=== Begin Enclosure ===

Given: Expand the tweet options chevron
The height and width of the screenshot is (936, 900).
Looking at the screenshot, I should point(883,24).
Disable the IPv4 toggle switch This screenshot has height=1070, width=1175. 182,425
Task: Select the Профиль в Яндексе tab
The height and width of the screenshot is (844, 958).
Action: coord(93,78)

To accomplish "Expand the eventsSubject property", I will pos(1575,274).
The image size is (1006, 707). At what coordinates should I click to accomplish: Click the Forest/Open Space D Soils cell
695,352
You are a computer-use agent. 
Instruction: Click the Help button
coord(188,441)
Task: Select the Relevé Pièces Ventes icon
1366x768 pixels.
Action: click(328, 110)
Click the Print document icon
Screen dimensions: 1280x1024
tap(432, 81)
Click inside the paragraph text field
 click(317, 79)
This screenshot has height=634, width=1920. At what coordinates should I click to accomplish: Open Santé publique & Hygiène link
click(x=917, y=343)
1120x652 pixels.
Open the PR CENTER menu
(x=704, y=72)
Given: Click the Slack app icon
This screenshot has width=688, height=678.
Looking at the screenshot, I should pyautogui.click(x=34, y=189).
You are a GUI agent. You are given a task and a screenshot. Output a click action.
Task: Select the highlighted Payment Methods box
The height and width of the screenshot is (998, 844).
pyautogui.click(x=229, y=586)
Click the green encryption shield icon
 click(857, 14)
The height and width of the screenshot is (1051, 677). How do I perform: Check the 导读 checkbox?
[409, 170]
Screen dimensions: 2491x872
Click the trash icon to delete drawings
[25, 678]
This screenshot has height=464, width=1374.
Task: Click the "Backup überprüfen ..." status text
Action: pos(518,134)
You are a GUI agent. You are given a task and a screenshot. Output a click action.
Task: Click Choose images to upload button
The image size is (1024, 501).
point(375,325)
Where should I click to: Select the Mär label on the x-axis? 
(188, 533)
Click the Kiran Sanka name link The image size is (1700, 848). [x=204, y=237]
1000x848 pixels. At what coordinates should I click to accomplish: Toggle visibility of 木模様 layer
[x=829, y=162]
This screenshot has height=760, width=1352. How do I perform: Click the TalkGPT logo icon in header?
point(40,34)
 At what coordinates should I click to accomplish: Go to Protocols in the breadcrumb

=== End Enclosure ===

Print the lines of the material, exactly and only, from the line that contains "This screenshot has height=760, width=1352." down to and including the final line.

» **Exercise output**
This screenshot has height=760, width=1352. How do I perform: Click the TalkGPT logo icon in header?
point(40,34)
 At what coordinates should I click to accomplish: Go to Protocols in the breadcrumb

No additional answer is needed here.